And probably one of the more important areas that this can help with is automation in ensuring
that there is consistent adherence to policies. Now policies can be any number of things, policies
can be the configuration of quality of service levels and can be the configuration of security
access, it can also be configurations to help comply with regulatory policies. Ultimately what are
we trying to do in these areas with all of this automation technology? It’s to do a better cost
effective job of making sure that all of the network services are up and the applications are
available.
It’s worth pointing out here that when I say network services most of the time we are talking
about the applications that are delivered across the network but there are also a number of
enabling services that require the same amount of automated configuration and monitoring and
troubleshooting. These are some of the key things happen at the network layer that if they are not
working then nothing works. So these are things like IP address management, like DNS and
directory services. As we all know, if any one of those isn’t working absolutely flawlessly then
there will be significant downside in the quality of service or even the access to services by the
server community.

═══

GIVEN INSTRUCTION A: In the network automation passage, what are the examples given of enabling services?
GIVEN INSTRUCTION B: Reproduce the network automation passage from "It’s worth pointing" to "server community.".
The data after this point come from a separate source.

DATA BLOCK:

═══

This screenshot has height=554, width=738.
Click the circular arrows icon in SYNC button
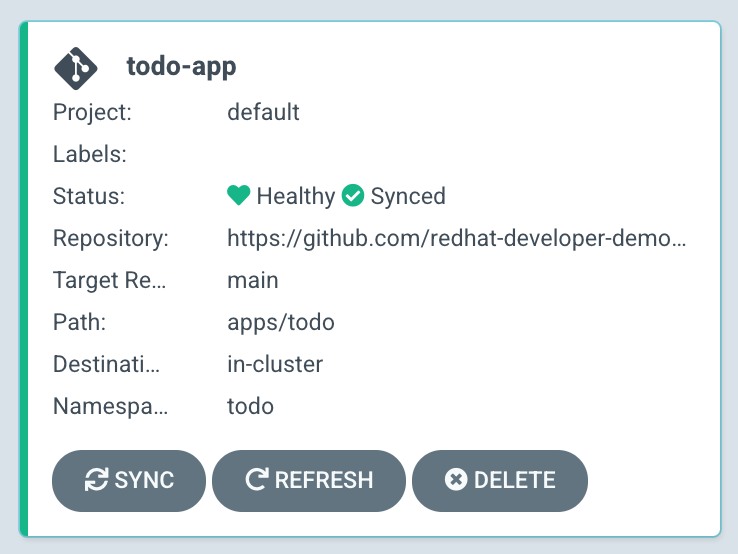point(96,480)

═══

CORRECT ANSWER A: IP address management, DNS and directory services.

CORRECT ANSWER B:
It’s worth pointing out here that when I say network services most of the time we are talking
about the applications that are delivered across the network but there are also a number of
enabling services that require the same amount of automated configuration and monitoring and
troubleshooting. These are some of the key things happen at the network layer that if they are not
working then nothing works. So these are things like IP address management, like DNS and
directory services. As we all know, if any one of those isn’t working absolutely flawlessly then
there will be significant downside in the quality of service or even the access to services by the
server community.